_Texte_
Amusant pour des suédois de baptiser leur groupe 偏執症者 (qu’on traduit toujours par PARANOID pour une lecture plus compréhensive), et de nommer tous leurs morceaux en langue étrangère. Mais après tout pourquoi pas, un brin d’exotisme n’a jamais fait de mal à personne, d’autant plus que c’est la seule trace d’exotisme que vous pourrez trouver dans leur musique. Cette musique, depuis 2012, se fonde en effet sur des bases très nordiques de Punk Hardcore à tendance D-beat, et reste assez traditionnelle dans son approche, mais néanmoins salement joussive. Formé à Frösön, PARANOID est le genre de combo qui déteste rester inactif, et qui produit au gré de sa créativité toujours dense, et j’en veux pour preuve leur lourde discographie recensée sur The Metal Archives. Pas moins de six EP’s, cinq compilations, des splits, les albums en live, une poignée de singles et une démo, en seulement huit ans d’existence, voici qui nous rapproche des débiteurs Grind les plus productifs, ou des grossistes Noise qui n’hésitent jamais à brader leur stock. Mais pour autant, l’optique des suédois est-elle viable et surtout, intéressante d’un point de vue musical ? Oui et non, les musiciens suivant une ligne de conduite très précise dont ils ne s’éloignent jamais, et autant avouer que leurs longue-durée se ressemblent tous. A l’image d’un mix entre TOTALITAR et GBH, les suédois rappellent une version très propre des tarés de GENOCIDE, et proposent une fois encore dix glaviots bien épais et gras, crachés au même rythme, et qui enthousiasmeront les amateurs d’un Hardcore sévère et rapide.

_Série de consignes_
1. Réécrivez sous forme de liste plus concise le paragraphe de la chronique sur PARANOID qui commence par « Amusant pour des suédois », en conservant ses faits essentiels.
2. Poursuivez la chronique consacrée au groupe PARANOID à partir de sa dernière phrase.

_Extrait des données_
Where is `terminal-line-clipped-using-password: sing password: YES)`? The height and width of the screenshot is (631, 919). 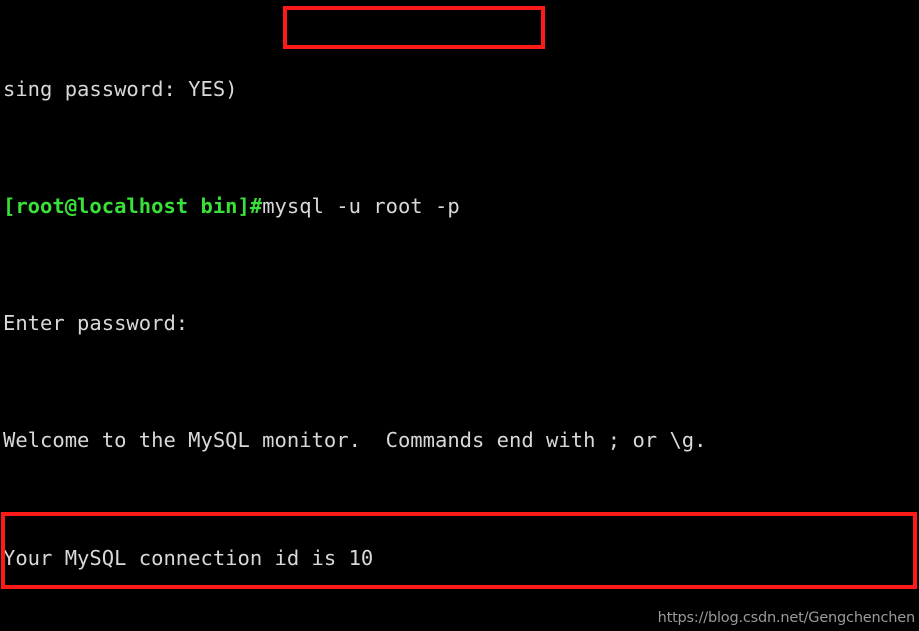
terminal-line-clipped-using-password: sing password: YES) is located at coordinates (120, 88).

_Réponses dans l'ordre_
1.
- Groupe suédois formé à Frösön, baptisé 偏執症者 (traduit par PARANOID), dont tous les morceaux portent des titres en langue étrangère, seule touche d'exotisme de sa musique.
- Depuis 2012 : un Punk Hardcore très nordique à tendance D-beat, assez traditionnel mais fort jouissif.
- Discographie abondante recensée sur The Metal Archives : six EP, cinq compilations, des splits, des albums live, quelques singles et une démo en huit ans, un rythme digne des groupes de Grind ou de Noise les plus prolifiques.
- Démarche viable et intéressante ? Oui et non : le groupe suit une ligne très précise et ses albums se ressemblent tous.
- Style proche d'un mélange de TOTALITAR et GBH, version très propre de GENOCIDE.
- Dix morceaux épais et gras, au même rythme, pour les amateurs d'un Hardcore sévère et rapide.

2.
Enregistré au Studio Mangel, de Frösön, entre avril 2019 et février 2020 par Joakim Staaf-Sylsjö, mixé par l’infatigable Joel Grind à Portland, masterisé par Jack Control à l’Enormous Door, et produit par Jocke D-take, décoré d’un superbe artwork signé Anton Atanasov, Out Raising Hell est le type même d’album qui ne se domestique pas, et qu’on adopte brut de chez brut, avec tous les coups de griffe que ça peut impliquer. Mais c’est le prix à payer pour écouter des chansons qui tiennent autant de HELLHAMMER que de THE EXPLOITED, et qui viennent même taquiner le VENOM de légende sur son propre terrain (« Hikari no Yakata »). Doté d’un son tout à fait raisonnable dans la laideur, sec comme un coup de trique, ce troisième chapitre full-lenght des suédois ressemble à s’y méprendre aux deux premiers, se veut aussi méchant, aussi rapide, et se présente comme la synthèse parfaite des versants punk suédois et anglais. Le trio est donc toujours aussi incorruptible et malpoli (Jocke D-takt - chant/basse, Emil Bergslid - batterie et Henrik Låsgårdh - guitare), toujours aussi doué dans les amalgames entre DISCHARGE et HELLHAMMER (« Hakaba no Me »), et toujours aussi enclin à ne balancer que les riffs les plus primaires et instinctifs pour ne rien perdre en spontanéité. Et on savoure leur sauvagerie, car elle nous ramène aux principes les plus élémentaires du Punk/Hardcore de l’orée des années 80, ce Hardcore sombre et méchant que les suédois ont beaucoup écouté pour mettre au point leur propre version en mode Crust et D-Beat.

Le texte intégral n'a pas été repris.